Solange Lamblin (8 March 1900 – 8 December 1984) was a French politician. She was elected to the National Assembly in 1945 as one of the first group of French women in parliament. Although she lost her seat in the June 1946 elections, she regained it in the November 1946 elections, serving until 1951.

==Biography==
Lamblin was born in Marcq-en-Barœul in 1900; her father was a tailor and her mother a grocer. She attended secondary school in Tourcoing, before studying English at the University of Lille. She subsequently worked as a teacher in high school and university.

In the 1930s, she joined the women's section of the Popular Democratic Party, and later became a member of the Popular Republican Movement (MPR). She was an MPR candidate in Seine department in the 1945 National Assembly elections. The fourth-placed candidate on the MPR list, she was elected to parliament, becoming one of the first group of women in the National Assembly. After entering parliament she joined the Commission for National Education and Fine Arts, Youth, Sports and Leisure and tabled a bill for rehousing evicted tenants.

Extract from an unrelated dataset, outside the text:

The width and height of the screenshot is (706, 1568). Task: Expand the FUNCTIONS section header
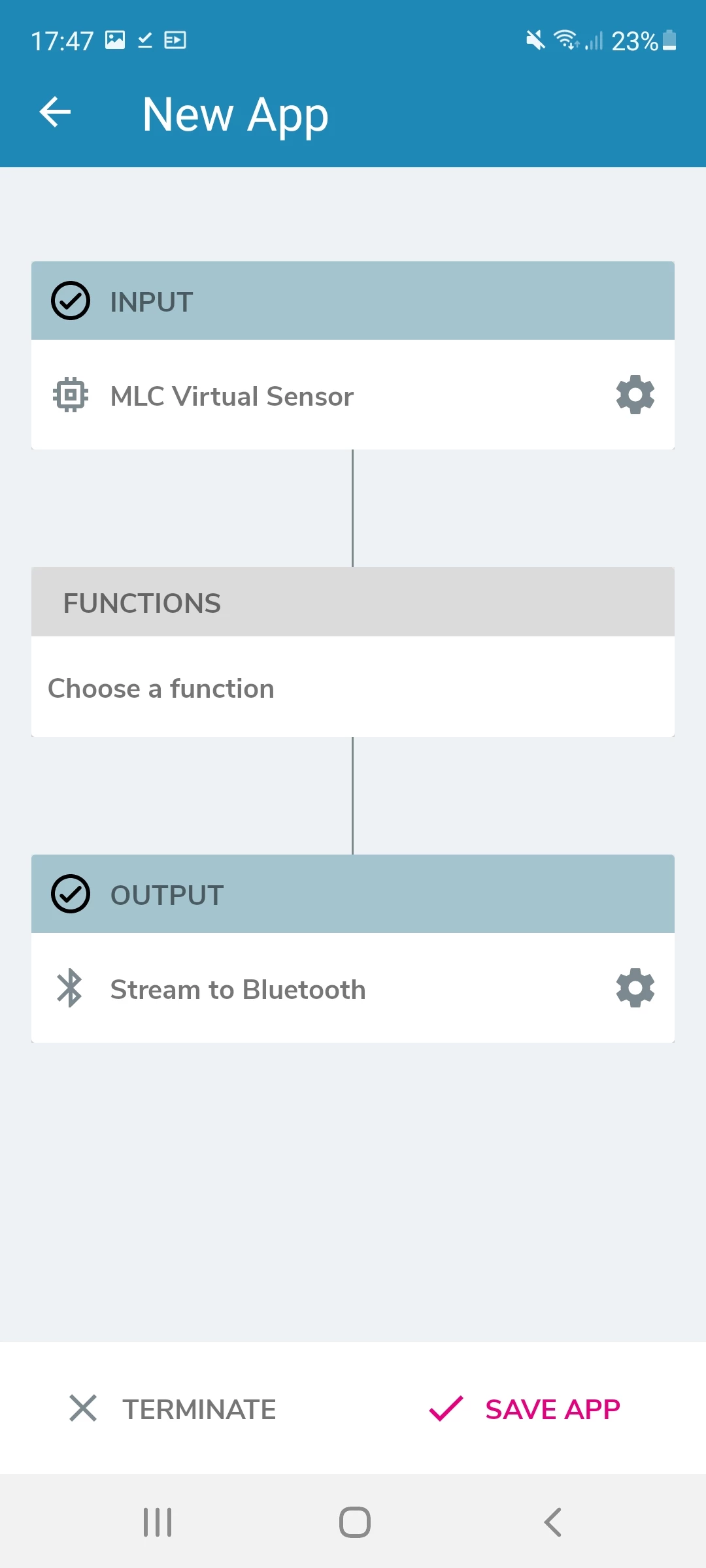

Although she lost her seat in the June 1946 elections, she regained it in the November 1946 elections after being placed third on the MPR list. During her second term she was a member of the National Education Commission and the Press Commission. While a member of the National Assembly, she also served as a local councillor in Paris.

She did not run for re-election in 1951, stating that she would prefer to return to teaching in university. She died in 1984.